# To Much Light ?



## Bigmike (May 18, 2012)

I was just wondering if there is a such thing as to much aquarium lighting in a planted tank if I don't use CO2 ?

Its a 125g with 4 95w compact flourescents.


----------



## jrman83 (Jul 9, 2010)

Is your tank a standard 6ft tank? I don't think that would qualify, but there is such a thing as too much light for sure. 

I used to have 4-bulb (39W each), 36" T5HO fixtures side-by-side just 2" above my tank. That was too much light, seemingly no matter how much CO2 I was pumping. Now the lights are about 14" above the tank and down to medium lighting. Much easier to control.


----------



## Bigmike (May 18, 2012)

It is the standard 6ft.

My reason for asking is i've had a 55 and and 75 planted tank a few years ago that didn't have near as much light but the plants did pretty good (the easier ones)and little algae. So I figured with twice the lights my plants would do even better but that isn't the case. I'm losing a lot of plants and a lot more algae and the the only thing different from my old tanks is the increased size and a lot better lighting.

Has me puzzled.....


----------



## BBradbury (Apr 22, 2011)

Bigmike said:


> I was just wondering if there is a such thing as to much aquarium lighting in a planted tank if I don't use CO2 ?
> 
> Its a 125g with 4 95w compact flourescents.


Hello Big Mike...

You have some "Big" light there. Unless you keep rare plants that require high end lighting, a couple of those bulbs would grow most of the plants available. Florescent bulbs are a good choice. Too much light has a "steriod" affect on plants. They'll grow quickly, but have a shorter life. 

The low tech, natural route works fine. CO2 is pricey and unneccessary. Plants will grow fine without it. My tanks are full of healthy plants and I just go the low tech route too.

B


----------



## jrman83 (Jul 9, 2010)

Higher light does not cause plants to have a shorter lifespan. If you've never had it, how do you know? I have several plants that have lived well over 2 yrs. Their needs do increase though.

Your plants may be suffering from a lack of nutrients to include CO2. Higher light, higher needs tor micros, macros, trace, CO2. If the plants don't get it, they can suffer.


----------



## BBradbury (Apr 22, 2011)

jrman83 said:


> Higher light does not cause plants to have a shorter lifespan. If you've never had it, how do you know? I have several plants that have lived well over 2 yrs. Their needs do increase though.
> 
> Your plants may be suffering from a lack of nutrients to include CO2. Higher light, higher needs tor micros, macros, trace, CO2. If the plants don't get it, they can suffer.


Hello again shipmate...

I'll have to disagree with you. I think we could possibly agree that nothing in the tank lives forever. This may seem strange, but if I increase the light, I trick the plant or plants into faster growth, because I've changed their environment they start to grow like a surface plant because they're closer to the sun. I have old plants, but eventually they get so old they're unable to regenerate. If I give a plant the perfect environment, it will live a long time. If I double the light the plant gets, the plant will respond with increased growth, but will only live half as long. 

B


----------



## claygriffith01 (Apr 24, 2012)

It's important to remember that most plants do not have a definite lifespan like animals do. 

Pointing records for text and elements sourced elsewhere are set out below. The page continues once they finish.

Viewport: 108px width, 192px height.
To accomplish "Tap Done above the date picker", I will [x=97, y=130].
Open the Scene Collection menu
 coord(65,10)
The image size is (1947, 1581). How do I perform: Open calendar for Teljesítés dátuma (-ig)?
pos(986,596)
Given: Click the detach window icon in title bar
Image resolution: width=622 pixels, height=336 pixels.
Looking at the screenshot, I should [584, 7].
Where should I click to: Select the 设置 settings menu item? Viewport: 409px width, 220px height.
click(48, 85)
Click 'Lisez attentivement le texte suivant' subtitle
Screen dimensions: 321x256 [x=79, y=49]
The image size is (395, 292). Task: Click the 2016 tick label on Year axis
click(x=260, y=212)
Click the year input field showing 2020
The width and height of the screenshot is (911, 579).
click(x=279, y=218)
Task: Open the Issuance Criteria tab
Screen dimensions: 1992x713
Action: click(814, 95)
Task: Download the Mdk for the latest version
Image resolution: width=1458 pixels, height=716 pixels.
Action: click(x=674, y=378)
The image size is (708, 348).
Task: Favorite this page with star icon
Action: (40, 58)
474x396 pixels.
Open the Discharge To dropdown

The Straight Dope: Do trees ever die of old age?


----------



## Bigmike (May 18, 2012)

Appreciate all the comments and I wish my problem was only how long are they going to live. Some of my plants are lucky to live 2 or 3 weeks before they pollute the tanks with rotting leaves. Some of what i have or had before rotting is Alternanthera reineckii 'roseafolia', Green Cabomba, pennywort, Foxtail Red, Foxtail Green, Star Grass, Ludwigia Glandulosa, Giant Hair grass, Vallisneria Spiralis, Mondo Grass, Giant hygro etc.


----------



## jrman83 (Jul 9, 2010)

BBradbury said:


> Hello again shipmate...
> 
> I'll have to disagree with you. I think we could possibly agree that nothing in the tank lives forever. This may seem strange, but if I increase the light, I trick the plant or plants into faster growth, because I've changed their environment they start to grow like a surface plant because they're closer to the sun. I have old plants, but eventually they get so old they're unable to regenerate. If I give a plant the perfect environment, it will live a long time. If I double the light the plant gets, the plant will respond with increased growth, but will only live half as long.
> 
> B


Adding higher light is tricking the plant? I think you have that reversed. You add low light and barely give it enough to live and grow....doesn't sound quite like the sun does it? Plants outside the tank grow exceptionally faster than they EVER will inside of it, due to reduced amounts of light and CO2. I think higher light gives the plant much more close to what it came from, not the other way around. Either way, a plant that has better light will grow faster, thereby eating up more nutrients (good in an aquarium I think), produce more offspring, give off more oxygen, need to be clipped and replanted at least 4-5x faster than a low light tank,.....should I go on?

I believe a plant that grows slow but has the potential to grow much faster under better light is just on the edge of hanging on. Let a plant go to its full potential and all the while giving it the extra nutrients it needs is a much better way to go. More costly? Maybe.....I didn't get into it just to see how little I could do with it, so does it matter?

I love it when people that have never experienced the full potential of a planted tank come on here and say things like, "you don't need things like CO2...it cost too much". Mostly the same people that have never tried and fully understand what it can do for the aquarists...sort of an unqualified opinion. Take any one of your tanks and slap on a couple of DIY CO2 mixtures and watch your plants (don't worry it will only cost a few $). You will be absolutely amazed. And then maybe your opinion would be different about things like higher light levels, dry fert dosing, or CO2. You may be right in that a lot of tanks don't "need" CO2, but even in low light tanks with CO2 the difference in the health and growth of your plants could change your mind. Break out of your paradigm!


----------



## Bigmike (May 18, 2012)

Just an update, been running 2 bulbs instead of all 4 and everything seems to be improving slowly


----------